Consider my recycling this post for 2010 a message in its own right: I am creatively famine-stricken in the worst way. But making fun of the have-nots is the true spirit of Easter, so gather round and ready your best F-words. Only one repeat name from last year, but it's worth it. Who wears the scarlett "FAIL" for 2010?

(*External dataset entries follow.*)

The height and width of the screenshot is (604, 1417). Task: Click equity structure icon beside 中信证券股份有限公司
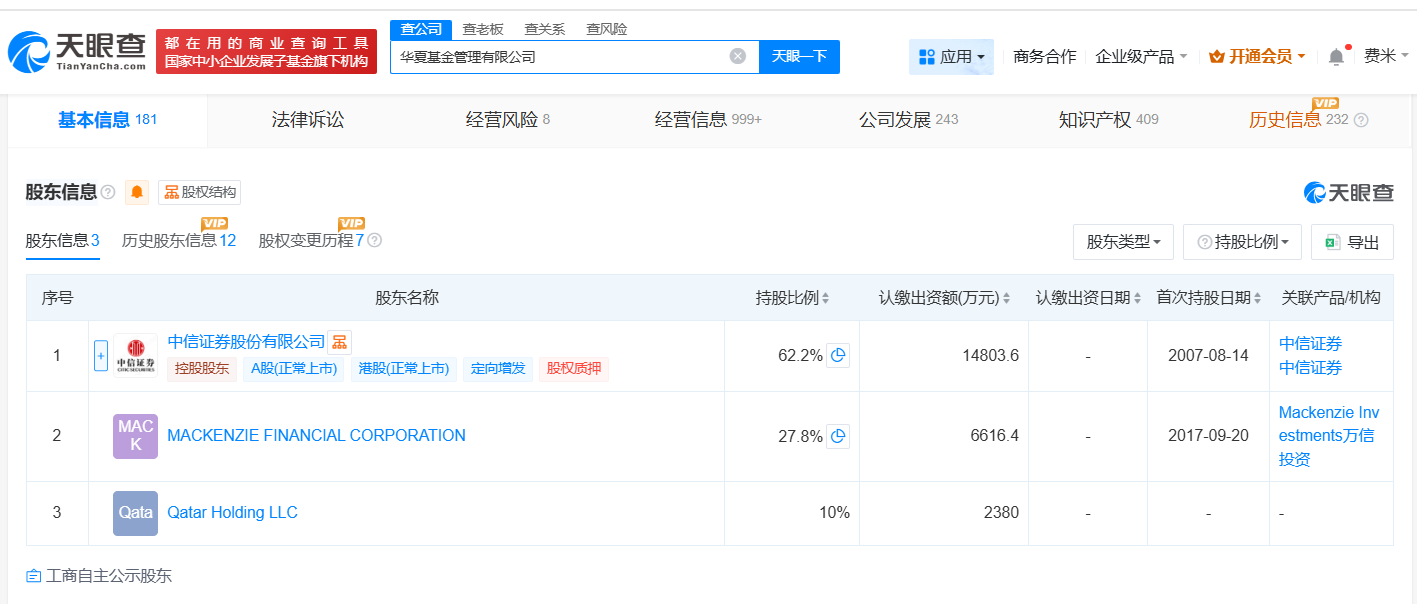coord(340,342)
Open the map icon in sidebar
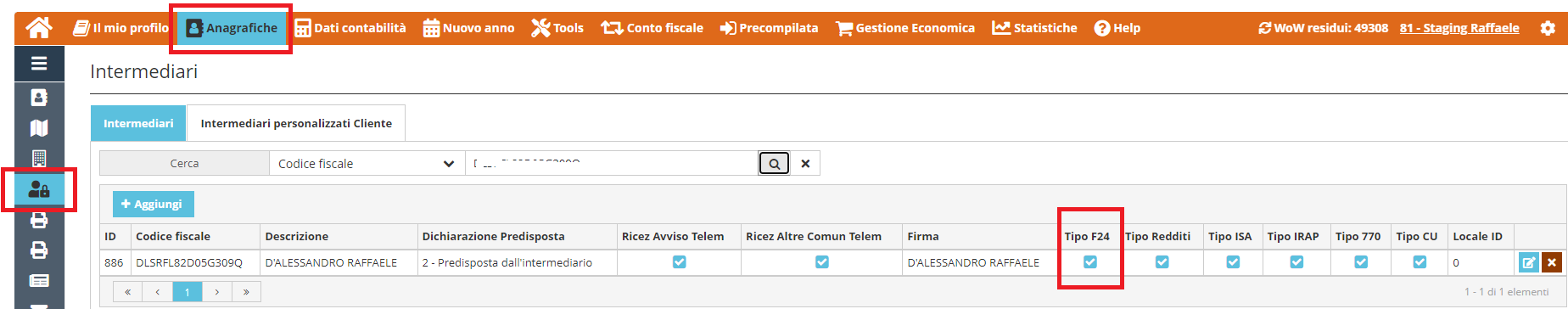This screenshot has height=309, width=1568. pos(39,128)
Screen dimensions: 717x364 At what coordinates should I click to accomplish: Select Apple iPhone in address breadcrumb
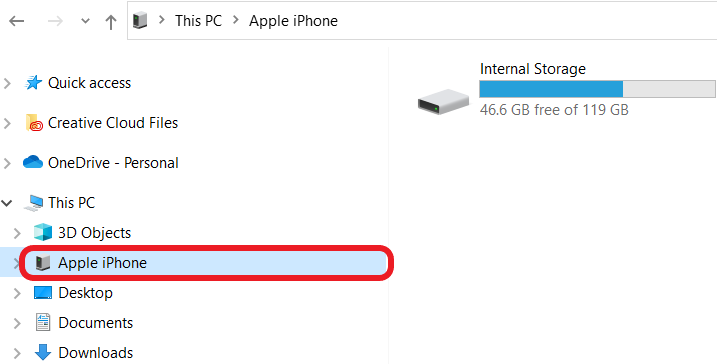[x=293, y=21]

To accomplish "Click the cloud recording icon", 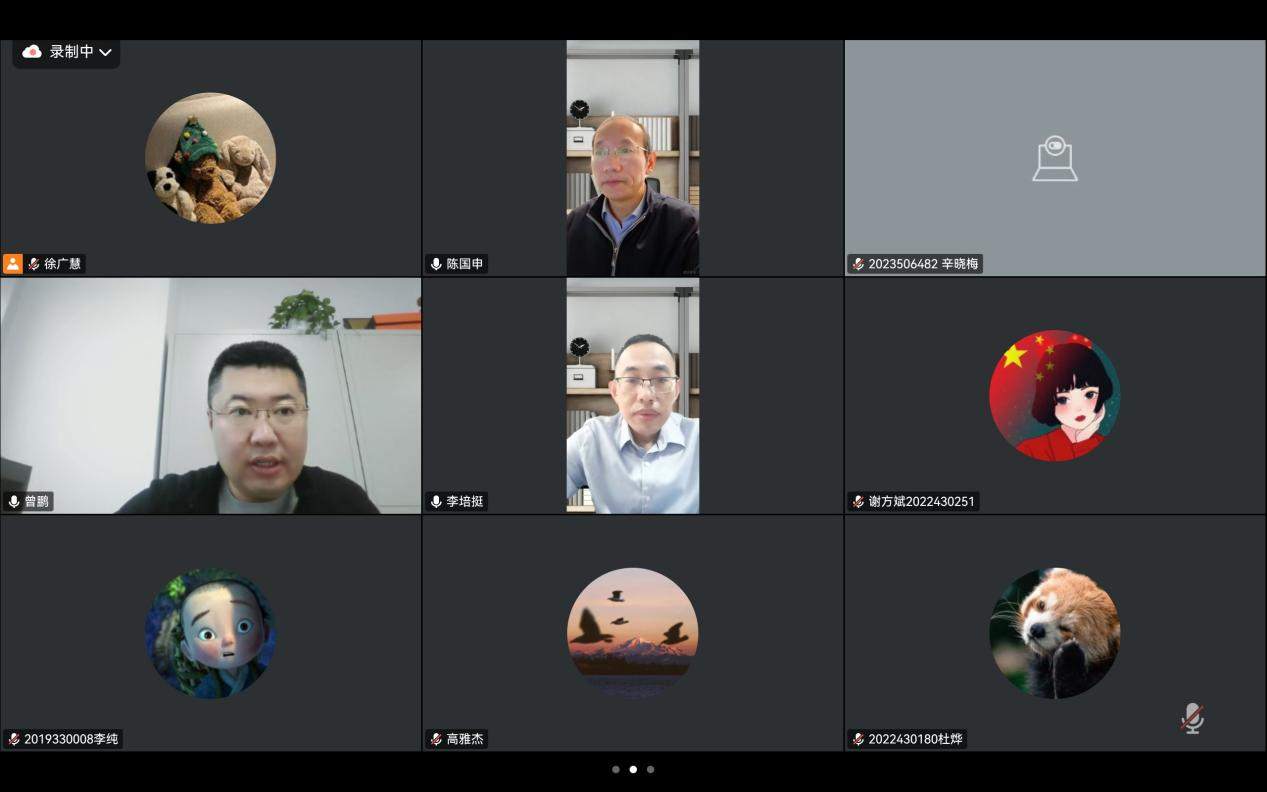I will 32,52.
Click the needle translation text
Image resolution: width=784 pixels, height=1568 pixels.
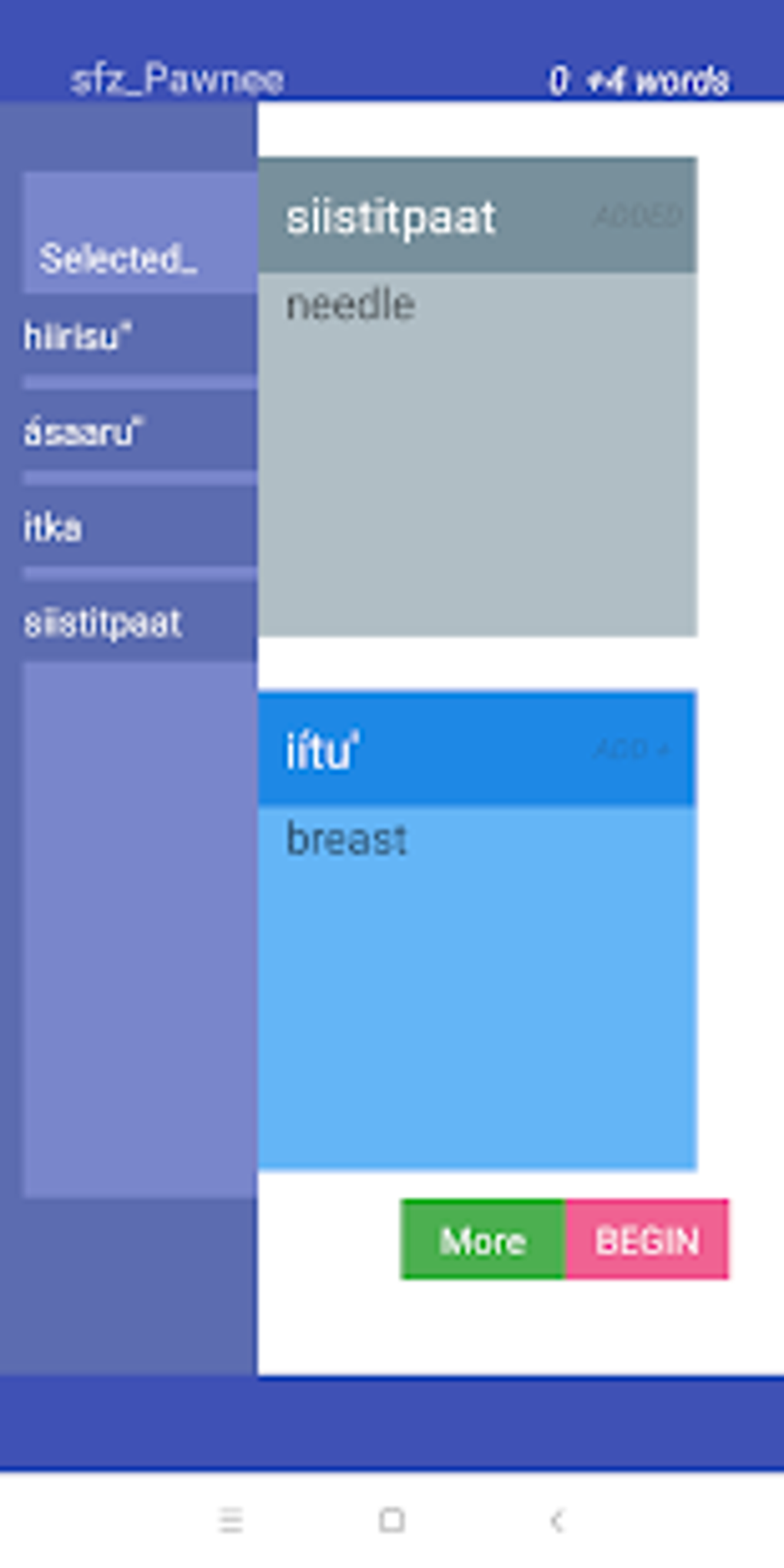[350, 304]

Always remember: Pedro Astacio died for your sins.

National League Central
Chicago Cubs - Carlos Zambrano: Post-Feast Guilt Famine
St Louis Cardinals - Chris Carpenter: Reconstructed Feast
Houston Astros - Roy Oswalt: Flagging Feast
Milwaukee Brewers - Yovani Gallardo: Future Feast
Cincinnati Reds - Aaron Harang: Progressive Famine
Pittsburgh Pirates - Zach Duke: Famine
American League Central
Chicago White Sox - Mark Buehrle: Chinese Buffet
Kansas City Royals - Zack Greinke: Full Blown Feast
Detroit Tigers - Justin Verlander: Feast
Minnesota Twins - Scott Baker: Fish Feast on a Stick
Cleveland Indians - Jake Westbrook: Write a Folk Song and Emigrate-level Famine.
National League East
New York Mets - Johan Santana: Feast
Atlanta Braves - Derek Lowe: Famineast
Philadelphia Phillies - Roy Halladay: Feast of Maximum Occupancy
Florida Marlins - Josh Johnson: Feast
Washington Nationals - John Lannan: Place-holding Famine
American League East
New York Yankees - CC Sabathia: Fast Cat Feast
Boston Red Sox - Josh Beckett: Feast
Tampa Bay Rays - James Shields: Futile Feast
Toronto Blue Jays - Shaun Marcum: Falloff Famine
Baltimore Orioles - Kevin Millwood: Famine
National League West
San Francisco Giants - Tim Lincecum: Mr. Feastastic
Los Angeles Dodgers - Vincente Padilla: Fail
Arizona Diamondbacks - Dan Haren: Feast to Set Your Watch By
Colorado Rockies - Ubaldo Jimenez: Feast.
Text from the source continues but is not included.